TWO loud explosions woke the owners of Big River Dairy, Jo and Rod Madden, some time between 2am and 3am this morning as a large shed packed with barley and lucerne bales became engulfed in flames.

"I thought there'd been an accident on the highway so I checked out my bedroom window and didn't see anything.

"Then I looked towards the dairy and saw a big glow in the sky," Mr Madden said.

"The first copper who got here said he could see the glow from town - it went off like a rocket."

The couple managed to move a tractor and baler from the shed and about 43 calves in a neighbouring shed were moved, but several pieces of farming equipment were destroyed.

Mr Madden said his 20 years experience as a firefighter allowed him to take control of the situation.

"I got the hose, turned on the pump and started protecting what I had left until the fire brigade got here."

The police officer who arrived at the scene was also handed a hose to help.

Lawrence Rural Fire Service arrived at the Southgate property about 3.10am to find the shed well alight and brought it under control with the help of Mr Madden and two other brigades - Gulmarrad and Grafton.

When The Examiner arrived about 9am RFS members were still hard at work hosing the smouldering wreckage.

Volunteers estimated they could be on scene all day to be sure the fire would not re-ignite.

Mr Madden, who remained busy with the farm's morning milking schedule, also helped out with the fire-fighting efforts by clearing obstructions and digging out layers of hay with his excavator.

While this allowed fire fighters to access smouldering ash deep in the hay stack, it also gave the fire new fuel to burn.

Captain of the Lawrence brigade Neil Thompson said by 9.15am a 75,000-litre fire tanker had been emptied and water was being drawn from a nearby creek.

He said Country Energy had arrived to disconnect power to the shed.
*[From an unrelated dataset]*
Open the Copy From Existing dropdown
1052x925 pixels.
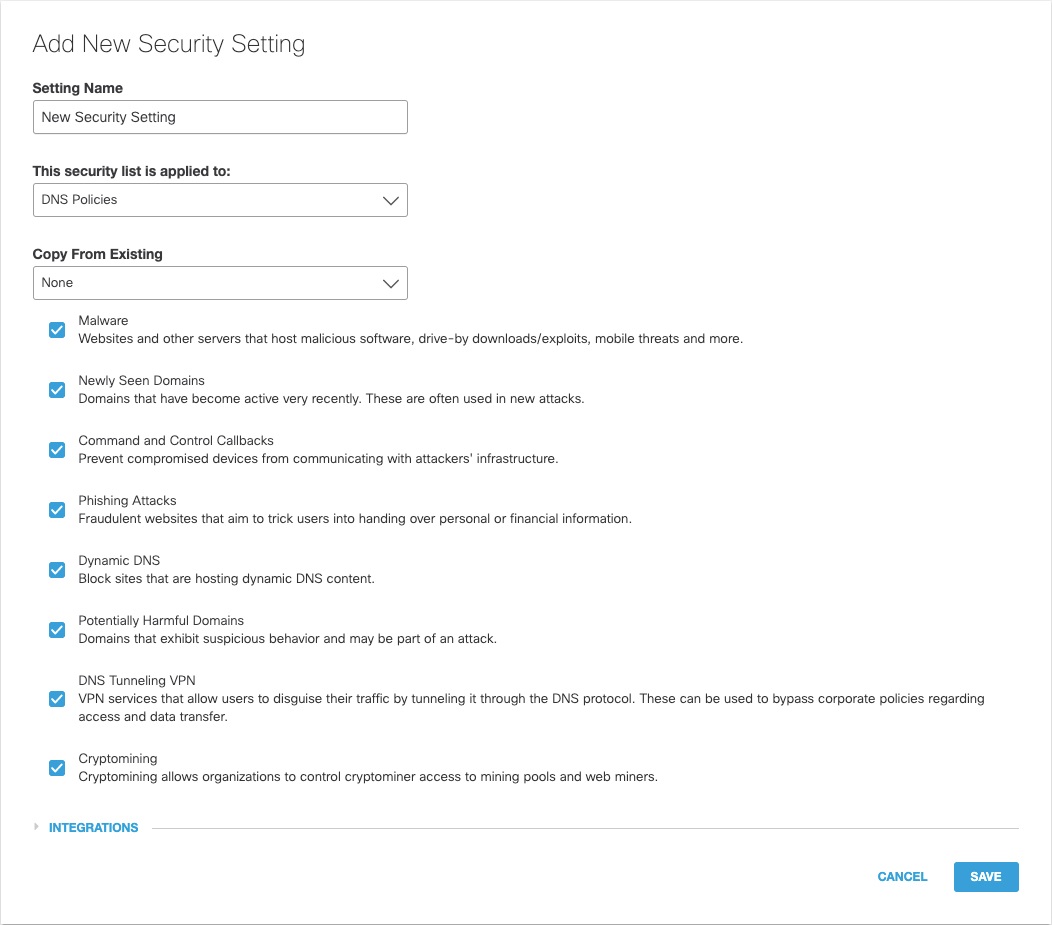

"The owner's been slowly pulling it apart and demolishing the shed," Mr Thompson said.

"The shed was packed with hay and as you can see it's still smouldering. The shed's very dangerous to go in there and do anything with, so we're pulling the hay out slowly, dousing it out, demolishing the shed to get to the hay ... it's going to be a long, drawn-out process."

Though an official cause of the fire had not been determined, hay and other stock feed are known to spontaneously combust due to the heat generated from bacterial fermentation.

Mr Madden said the farm-grown barley bales (1100 of them) had very low moisture content (about 9%) but some 200 large lucerne bales purchased in recent weeks appeared to have higher moisture content.

"I think that's where the problem came from," he said.

At 12.30pm Mr Madden said the fire was still smouldering, aided by gusty winds.

"We're getting somewhere now but I wish the wind would just p... off," he said.

He estimated the damage bill would be about $200,000 and was hoping most of it would be covered by insurance.

Asked if he found it difficult tearing down his own shed, Mr Madden was stoic.

"We've been kicked in the guts that many times in recent years, you don't look at it like that, you just got a job to do and you do it," he said.

Mrs Madden said the farm had endured two major floods (2009, 2011), about four minor floods, hail storms (which severely damaged every roof on the farm in April), army grubs which destroyed crops days before harvest and the washing away of a $100,000 bridge over Alumny Creek.

"I must have killed a busload of Chinamen," she said.